(ASSIGNED TASK): Starting from the line in which "Instruction: Open the three-dot options menu" appears, output every line down to the last line of the data below, exactly and without anything more.

*** DATA EXTRACTS Section Begins ***

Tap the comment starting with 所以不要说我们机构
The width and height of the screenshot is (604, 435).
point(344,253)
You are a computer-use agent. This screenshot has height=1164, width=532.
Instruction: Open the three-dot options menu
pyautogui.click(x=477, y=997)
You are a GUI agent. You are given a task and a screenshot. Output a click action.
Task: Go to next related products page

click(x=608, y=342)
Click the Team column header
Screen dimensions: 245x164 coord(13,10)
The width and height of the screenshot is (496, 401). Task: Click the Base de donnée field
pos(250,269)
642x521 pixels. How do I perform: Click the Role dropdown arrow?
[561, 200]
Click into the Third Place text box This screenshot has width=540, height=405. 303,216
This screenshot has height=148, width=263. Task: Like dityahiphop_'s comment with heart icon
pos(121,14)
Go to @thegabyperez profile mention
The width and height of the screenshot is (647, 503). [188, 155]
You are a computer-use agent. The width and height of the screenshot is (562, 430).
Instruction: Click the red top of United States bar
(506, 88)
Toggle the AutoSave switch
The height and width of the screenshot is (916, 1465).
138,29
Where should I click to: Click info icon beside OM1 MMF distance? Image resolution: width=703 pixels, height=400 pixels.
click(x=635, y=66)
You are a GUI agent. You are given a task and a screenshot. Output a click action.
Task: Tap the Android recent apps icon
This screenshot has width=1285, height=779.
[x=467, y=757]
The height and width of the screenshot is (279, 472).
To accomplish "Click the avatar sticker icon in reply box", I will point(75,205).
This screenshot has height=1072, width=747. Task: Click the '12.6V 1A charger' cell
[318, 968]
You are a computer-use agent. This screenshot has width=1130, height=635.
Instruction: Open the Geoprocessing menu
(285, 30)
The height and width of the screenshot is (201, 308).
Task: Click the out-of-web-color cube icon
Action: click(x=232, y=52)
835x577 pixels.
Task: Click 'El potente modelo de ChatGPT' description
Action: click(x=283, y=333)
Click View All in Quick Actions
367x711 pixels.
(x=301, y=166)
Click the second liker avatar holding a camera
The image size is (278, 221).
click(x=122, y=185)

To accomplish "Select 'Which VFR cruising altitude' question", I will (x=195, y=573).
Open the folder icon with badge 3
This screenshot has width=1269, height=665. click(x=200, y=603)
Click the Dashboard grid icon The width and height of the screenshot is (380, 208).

*** DATA EXTRACTS Section Ends ***

(RESPONSE BOX):
Instruction: Open the three-dot options menu
pyautogui.click(x=477, y=997)
You are a GUI agent. You are given a task and a screenshot. Output a click action.
Task: Go to next related products page

click(x=608, y=342)
Click the Team column header
Screen dimensions: 245x164 coord(13,10)
The width and height of the screenshot is (496, 401). Task: Click the Base de donnée field
pos(250,269)
642x521 pixels. How do I perform: Click the Role dropdown arrow?
[561, 200]
Click into the Third Place text box This screenshot has width=540, height=405. 303,216
This screenshot has height=148, width=263. Task: Like dityahiphop_'s comment with heart icon
pos(121,14)
Go to @thegabyperez profile mention
The width and height of the screenshot is (647, 503). [188, 155]
You are a computer-use agent. The width and height of the screenshot is (562, 430).
Instruction: Click the red top of United States bar
(506, 88)
Toggle the AutoSave switch
The height and width of the screenshot is (916, 1465).
138,29
Where should I click to: Click info icon beside OM1 MMF distance? Image resolution: width=703 pixels, height=400 pixels.
click(x=635, y=66)
You are a GUI agent. You are given a task and a screenshot. Output a click action.
Task: Tap the Android recent apps icon
This screenshot has width=1285, height=779.
[x=467, y=757]
The height and width of the screenshot is (279, 472).
To accomplish "Click the avatar sticker icon in reply box", I will point(75,205).
This screenshot has height=1072, width=747. Task: Click the '12.6V 1A charger' cell
[318, 968]
You are a computer-use agent. This screenshot has width=1130, height=635.
Instruction: Open the Geoprocessing menu
(285, 30)
The height and width of the screenshot is (201, 308).
Task: Click the out-of-web-color cube icon
Action: click(x=232, y=52)
835x577 pixels.
Task: Click 'El potente modelo de ChatGPT' description
Action: click(x=283, y=333)
Click View All in Quick Actions
367x711 pixels.
(x=301, y=166)
Click the second liker avatar holding a camera
The image size is (278, 221).
click(x=122, y=185)

To accomplish "Select 'Which VFR cruising altitude' question", I will (x=195, y=573).
Open the folder icon with badge 3
This screenshot has width=1269, height=665. click(x=200, y=603)
Click the Dashboard grid icon The width and height of the screenshot is (380, 208).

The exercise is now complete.